Assigned task:
Starting at the line where "At what coordinates" occurs, reproduce each line through the end of the entries below exactly. Omit every picture.

==== The data ====

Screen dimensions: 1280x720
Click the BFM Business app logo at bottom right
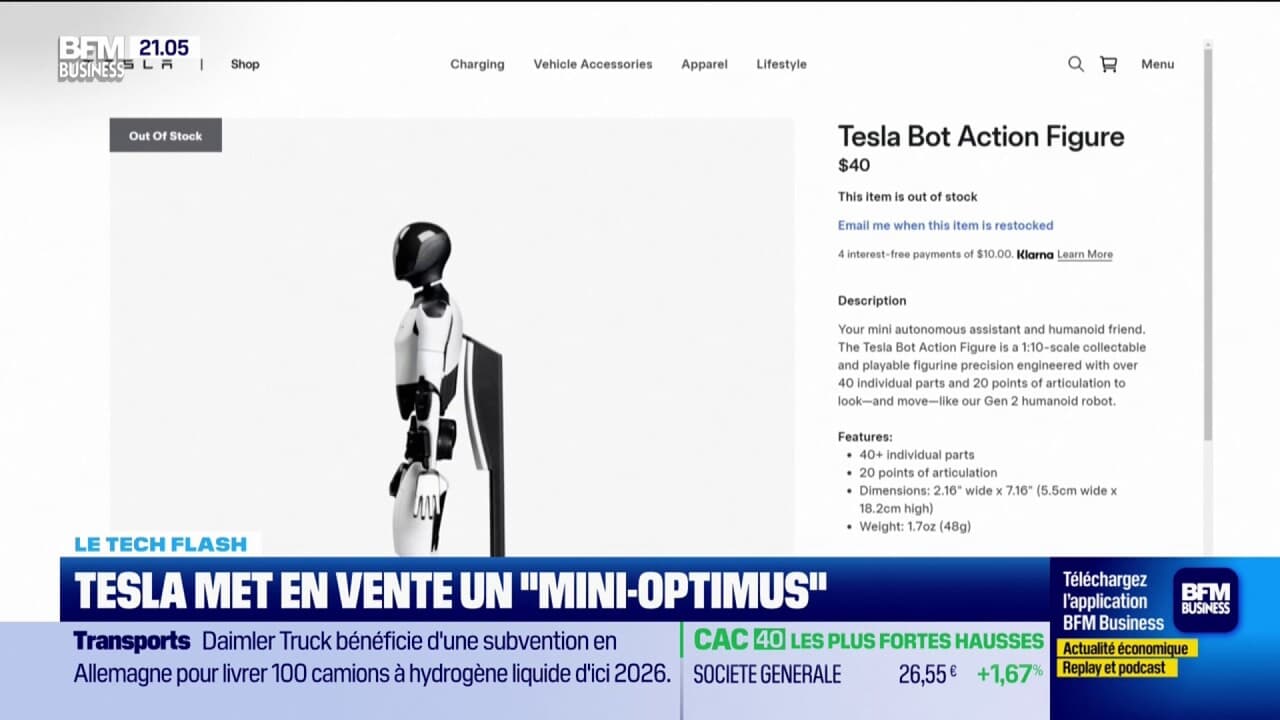coord(1205,600)
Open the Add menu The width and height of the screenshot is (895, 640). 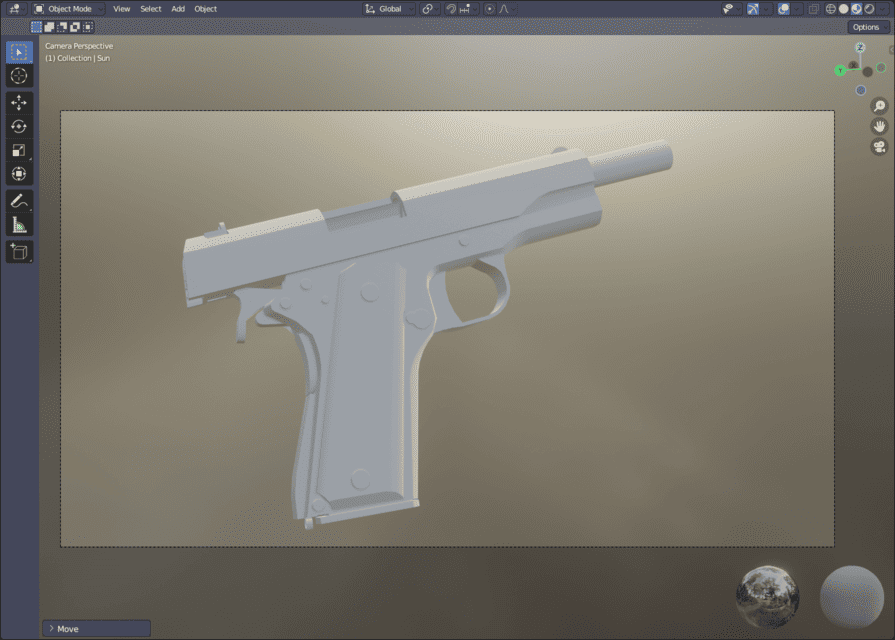tap(178, 9)
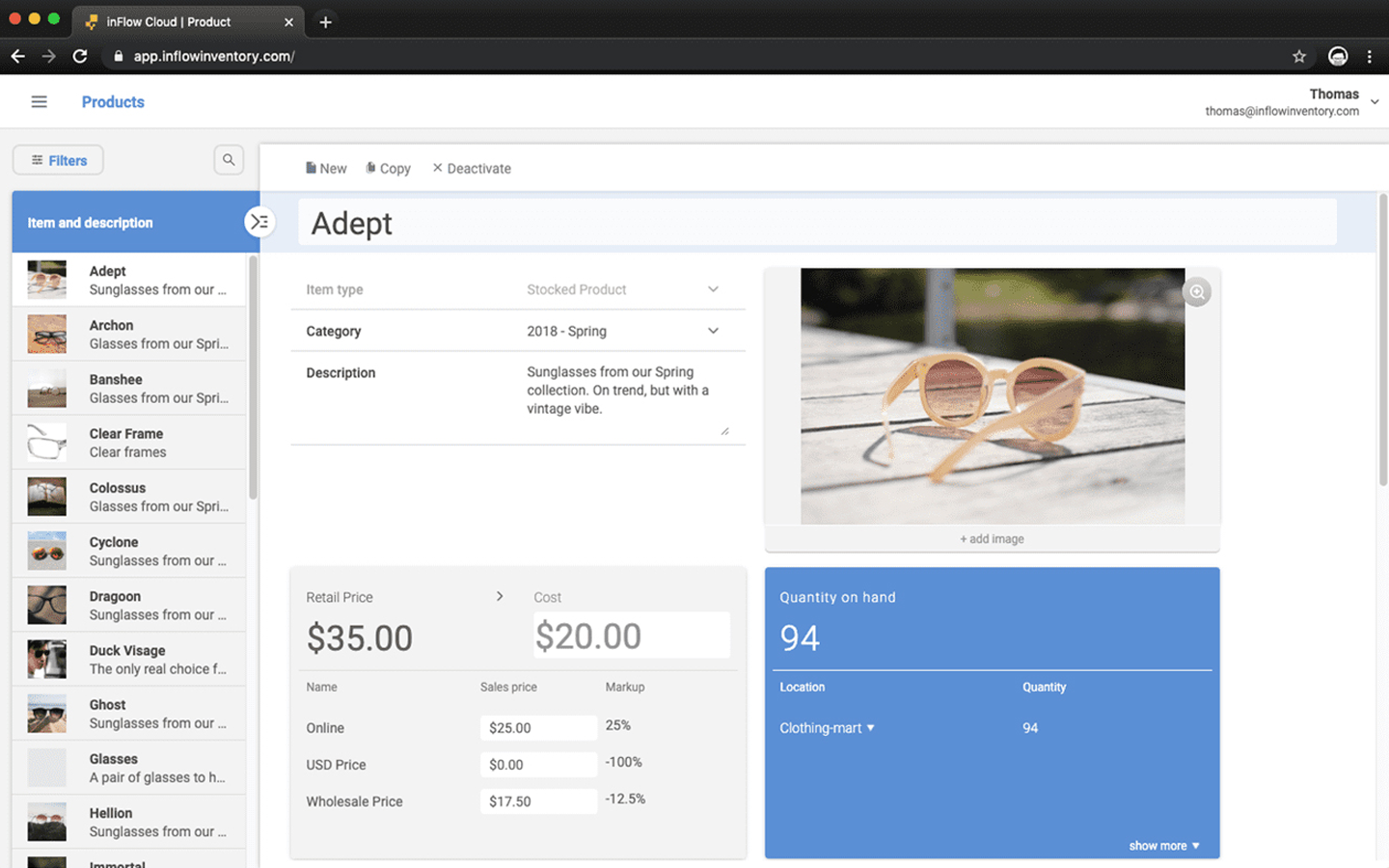1389x868 pixels.
Task: Open the hamburger navigation menu
Action: point(39,102)
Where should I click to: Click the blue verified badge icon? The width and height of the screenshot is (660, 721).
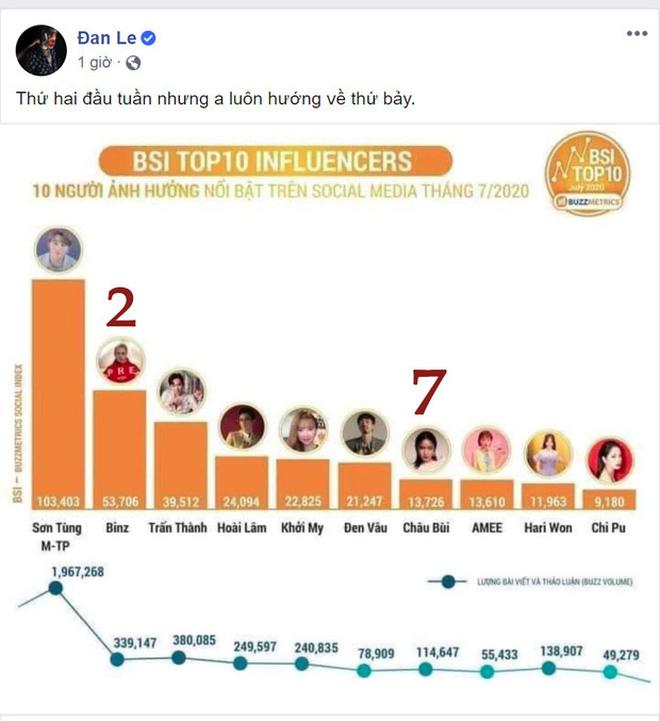[149, 40]
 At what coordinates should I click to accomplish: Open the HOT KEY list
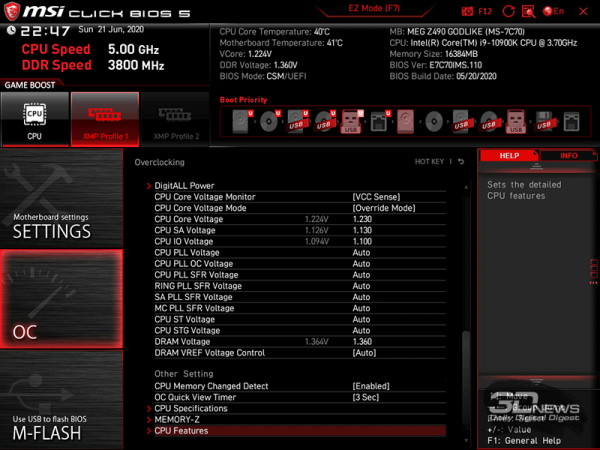[x=432, y=161]
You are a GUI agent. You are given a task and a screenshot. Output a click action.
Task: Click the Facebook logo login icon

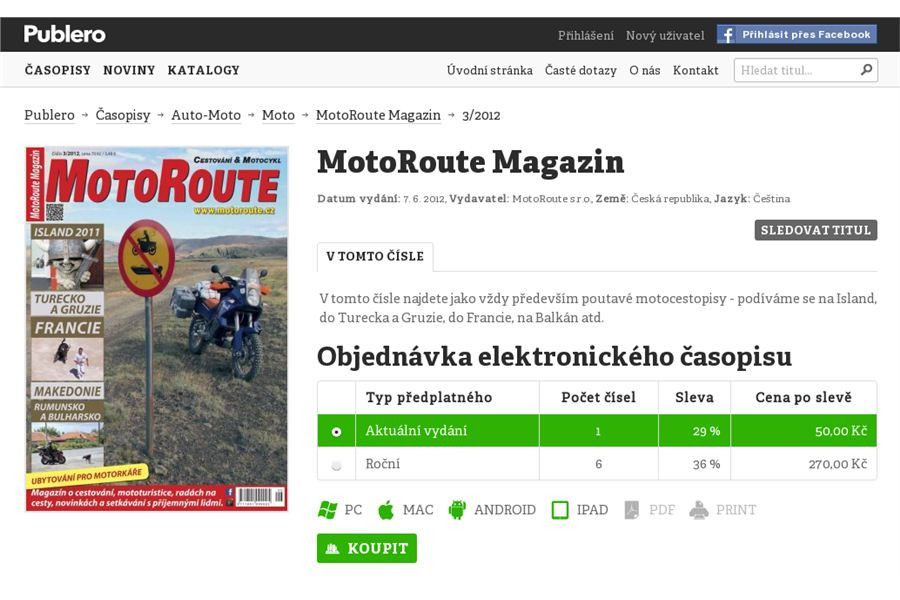(727, 35)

====

Result of the task:
 At what coordinates should I click to accomplish: Open the HOT KEY list
[x=432, y=161]
You are a GUI agent. You are given a task and a screenshot. Output a click action.
Task: Click the Facebook logo login icon

(727, 35)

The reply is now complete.